Barcelona es hoy una ciudad sin ambición y sin un modelo de crecimiento armónico y sostenible. Un gobierno municipal donde los comunes en solitario y de forma suicida se han instalado en el no a todo lo que suponga empuje para la urbe: no a la ampliación del aeropuerto, no al museo del Hermitage, no al hotel Four-Seasons, no a la llegada de cruceros...
Barcelona está saliendo de una grave crisis socioeconómica provocada por una pandemia sanitaria que ha provocado un repunte de la desigualdad, que nos ha conducido a niveles de hace 15 años. Necesitamos un ayuntamiento emprendedor que apueste por la generación de riqueza y la creación de empleo. Ahora más que nunca será necesario apostar por la colaboración público-privada y el liderazgo de empresas tractoras capaces de reactivar la economía con la difusión por todo el tejido productivo de los fondos europeos. El núcleo motor de la economía de la ciudad son las tecnológicas y los servicios de alto valor añadido; las pymes, las empresas de iniciativa socioeconómica y las de “economía de proximidad” actúan como orbitales que se mueven y alimentan alrededor de ese núcleo motor.

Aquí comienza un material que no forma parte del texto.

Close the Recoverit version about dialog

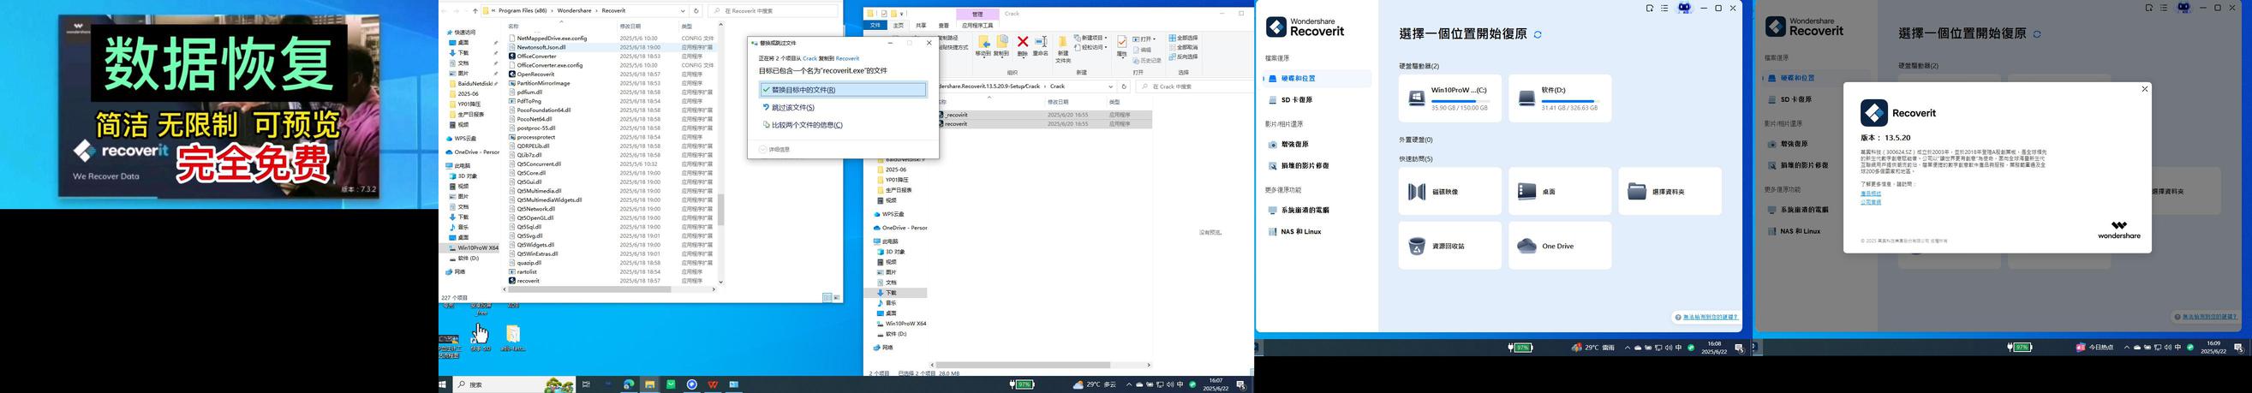(x=2144, y=89)
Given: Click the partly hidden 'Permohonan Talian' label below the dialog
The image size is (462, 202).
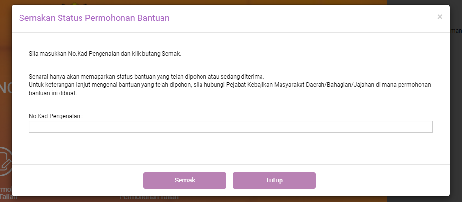Looking at the screenshot, I should [149, 198].
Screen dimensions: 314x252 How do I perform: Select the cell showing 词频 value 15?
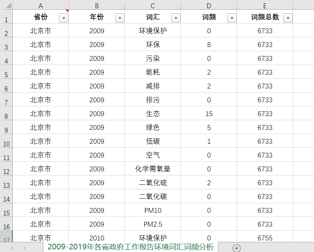(209, 113)
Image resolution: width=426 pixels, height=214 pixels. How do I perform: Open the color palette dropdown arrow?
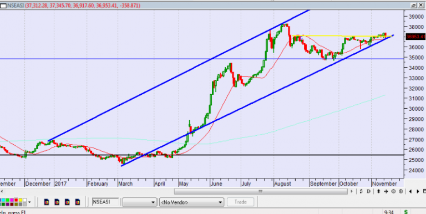pyautogui.click(x=29, y=202)
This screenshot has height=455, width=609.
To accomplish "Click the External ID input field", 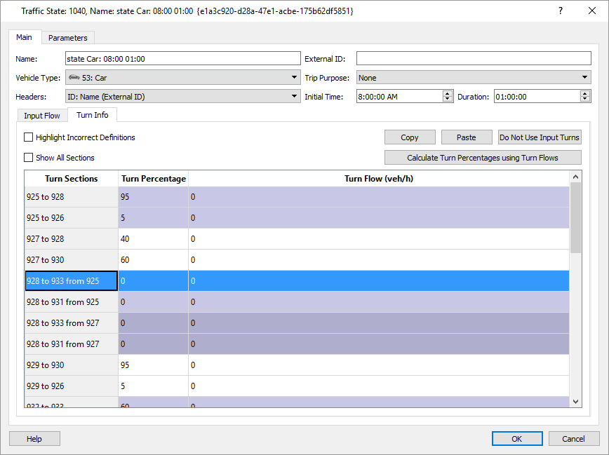I will coord(474,59).
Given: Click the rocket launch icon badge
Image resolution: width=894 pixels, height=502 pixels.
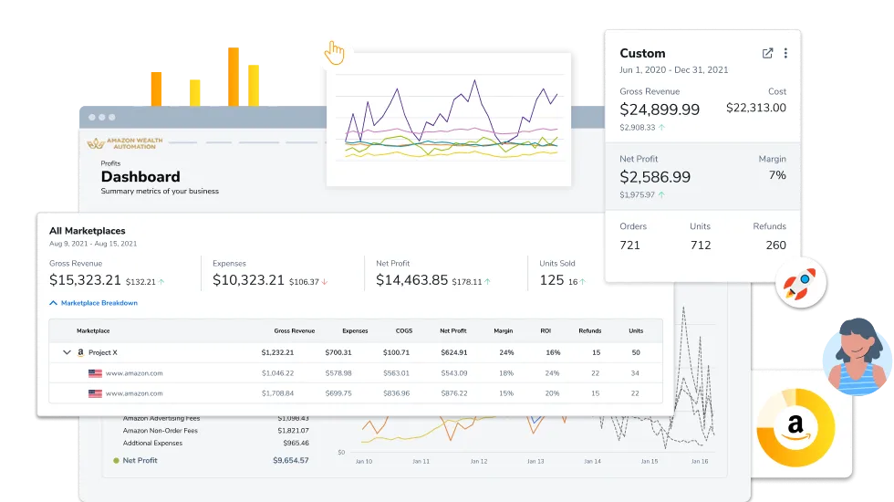Looking at the screenshot, I should coord(801,283).
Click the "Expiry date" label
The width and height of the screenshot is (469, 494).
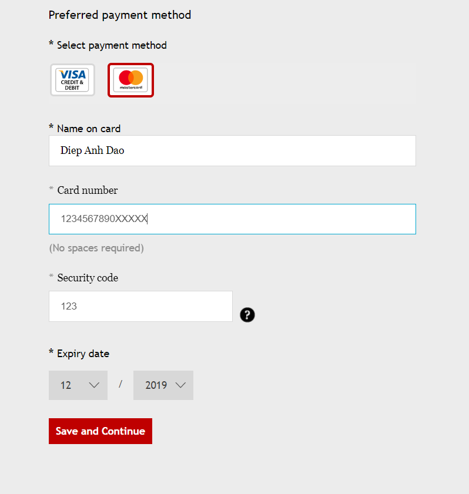point(83,354)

Barcelona ha dejado de ser atractiva. Según la Encuesta de Servicios Municipales que realiza periódicamente el ayuntamiento, un 30% de los barceloneses preferiría vivir fuera de la ciudad, cuando en el año 2017 eran solamente el 15,5%. La pandemia puede explicar muchas cosas, pero seguramente no lo explica todo.
Nuestra ciudad está sumida en una profunda crisis socioeconómica. Se necesita un modelo de ciudad que crea en la colaboración público-privada y que a través de la generación de riqueza y de su distribución pueda crear puestos de trabajo. Barcelona no puede seguir siendo un laboratorio de pseudoecologismo de marcado signo populista que provoca la estrangulación de la economía, ni un decorado de parque temático, ni la capital de una república inexistente. Hay que recuperar la ambición de la Barcelona maragalliana, la de la complicidad público-privada, capital de la innovación y del conocimiento, la cosmopolita capital del Mediterráneo.